What we were told on Monday was that:
Universities will be able to help students, including international students, impacted by the pandemic, for example those facing additional costs arising from having to maintain accommodation in more than one location or an inability to maintain employment, such as a job based close to their term-time accommodation for which they cannot access the furlough scheme, or to support students to access teaching remotely.”
You might start by asking yourself why it is that DfE only thinks that students studying at “Approved (fee cap)” providers are facing hardship, but even once you’ve whittled down the number eligible, it was always going to be tricky splitting £50m amongst 342 providers.
As is the way with these things, OfS got a letter on Tuesday from DfE explaining the thrust of the policy so it could be operationalised.
In it it is told to use the “existing student premium” funding mechanism as a basis for allocating funds to providers. That’s fine – but student premium funding is allocated on the basis of students who are “deemed to be most at risk of withdrawing from their studies because of their qualifications and age profile, and who therefore require additional investment to ensure their retention and success”. Is there a link to poverty/hardship/financial state of students in those circumstances? Probably. A strong enough one? Probably not.
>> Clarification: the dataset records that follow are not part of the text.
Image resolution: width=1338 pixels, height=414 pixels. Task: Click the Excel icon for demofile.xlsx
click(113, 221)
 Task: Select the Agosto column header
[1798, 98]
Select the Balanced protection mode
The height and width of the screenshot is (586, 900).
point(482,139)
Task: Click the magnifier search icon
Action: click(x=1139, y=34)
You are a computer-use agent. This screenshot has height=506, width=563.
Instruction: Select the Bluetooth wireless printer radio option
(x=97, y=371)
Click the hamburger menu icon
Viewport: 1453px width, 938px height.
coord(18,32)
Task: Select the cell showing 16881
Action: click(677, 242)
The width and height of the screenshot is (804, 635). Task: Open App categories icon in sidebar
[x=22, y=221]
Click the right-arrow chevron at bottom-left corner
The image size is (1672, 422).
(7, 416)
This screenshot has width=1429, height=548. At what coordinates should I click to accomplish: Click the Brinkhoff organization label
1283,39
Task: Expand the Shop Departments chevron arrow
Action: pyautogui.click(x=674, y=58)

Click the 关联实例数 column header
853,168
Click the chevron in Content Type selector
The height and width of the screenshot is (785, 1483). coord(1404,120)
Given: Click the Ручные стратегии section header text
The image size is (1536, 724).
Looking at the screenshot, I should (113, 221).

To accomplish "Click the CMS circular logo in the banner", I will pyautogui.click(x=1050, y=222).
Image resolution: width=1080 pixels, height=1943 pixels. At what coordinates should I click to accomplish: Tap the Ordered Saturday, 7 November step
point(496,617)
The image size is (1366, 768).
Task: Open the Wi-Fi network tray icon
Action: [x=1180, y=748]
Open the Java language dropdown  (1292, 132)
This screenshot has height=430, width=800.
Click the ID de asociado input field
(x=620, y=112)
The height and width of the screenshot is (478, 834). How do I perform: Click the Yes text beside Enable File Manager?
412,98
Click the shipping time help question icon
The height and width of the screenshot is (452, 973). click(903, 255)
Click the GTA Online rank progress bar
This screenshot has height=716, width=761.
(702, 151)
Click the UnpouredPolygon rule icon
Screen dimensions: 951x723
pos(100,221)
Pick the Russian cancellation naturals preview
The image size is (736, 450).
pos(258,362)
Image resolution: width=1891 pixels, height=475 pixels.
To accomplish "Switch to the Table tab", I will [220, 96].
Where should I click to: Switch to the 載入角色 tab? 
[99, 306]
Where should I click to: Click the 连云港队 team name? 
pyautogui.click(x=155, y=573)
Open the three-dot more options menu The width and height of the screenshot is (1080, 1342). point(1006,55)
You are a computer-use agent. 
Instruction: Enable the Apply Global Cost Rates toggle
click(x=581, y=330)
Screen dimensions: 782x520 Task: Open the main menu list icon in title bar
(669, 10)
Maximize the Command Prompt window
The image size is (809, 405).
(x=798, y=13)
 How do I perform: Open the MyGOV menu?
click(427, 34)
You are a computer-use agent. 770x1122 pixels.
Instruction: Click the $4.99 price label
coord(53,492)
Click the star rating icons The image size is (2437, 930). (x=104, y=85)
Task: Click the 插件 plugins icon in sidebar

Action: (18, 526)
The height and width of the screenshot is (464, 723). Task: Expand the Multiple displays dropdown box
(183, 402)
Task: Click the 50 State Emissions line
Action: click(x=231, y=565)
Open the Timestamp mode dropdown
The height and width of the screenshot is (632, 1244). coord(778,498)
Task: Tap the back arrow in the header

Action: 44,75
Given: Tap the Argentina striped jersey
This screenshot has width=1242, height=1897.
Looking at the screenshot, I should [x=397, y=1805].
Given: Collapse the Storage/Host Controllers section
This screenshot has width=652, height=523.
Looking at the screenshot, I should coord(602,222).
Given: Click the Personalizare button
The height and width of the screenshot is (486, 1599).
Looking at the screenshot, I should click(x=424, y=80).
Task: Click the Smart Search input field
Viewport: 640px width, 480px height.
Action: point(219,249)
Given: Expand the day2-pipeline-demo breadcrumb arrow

But there’s a new thing in the letter as well. £40m of the £50m is to be prioritised for “rent-related hardship” in a way that “ensures those students renting student accommodation away from home have the maximum opportunity to benefit from it.”
As a policy steer from government to funding body, that’s really odd. Combining a proxy hardship/poverty measure with a proxy pandemic impact/costs measure is really complex.
So anyway. To pull this off OfS has taken £10m of the money and split it in the usual proportions between the student premium allocation for FT, PT and Disabled students – which is what it did with the £20m it got for similar purposes in December.
But for the remaining £40m, its proxy for “who’s renting” is to just ignore part-time students. So this chunk goes to providers based on their current full-time and diabled student student premium allocations.
So of the total £50m, we saw:
- £40m prioritised for “rent-related hardship” – split between pro-rata allocations linked to full time and disabled student premiums.
- £10m split between full time, part time, and disabled student premiums as with the £20m announced in December.
So, that makes:
- £39.1 million pro rata to our allocations through the 2020-21 full-time student premium
- £1.0 million pro rata to our allocations through the 2020-21 part-time student premium
- £9.9 million pro rata to our allocations through the 2020-21 disabled students premium.
Funds are to be used for claims made after 2 February, and must be spent before 31 March 2021. It is explicitly not to be used in meeting provider’s own costs (for example in covering the costs of rent rebates already offered).
Upshot? If you’re a further education college group with 500 HE students almost all of whom are commuters, you get the same amount as a small and specialist higher education provider in London, almost all of whose students live away from home.
Could OfS have done better? At the very least HESA does collect data on who’s renting in each provider. But that’s not taken into account in the allocation.
It would also be useful to know where students live and what rents are like. DK has plotted that up on the site – again it’s not taking into account.
Whichever way you cut it, the allocations in that excel are woeful if you’re out raising expectations that this funding can help with rent. And we don’t begrudge FE providers getting the cash – they’ll have students in hardship. But *if* some of them tried to spend their allocation on the rent issue rather than general hardship, they’d have real difficulty.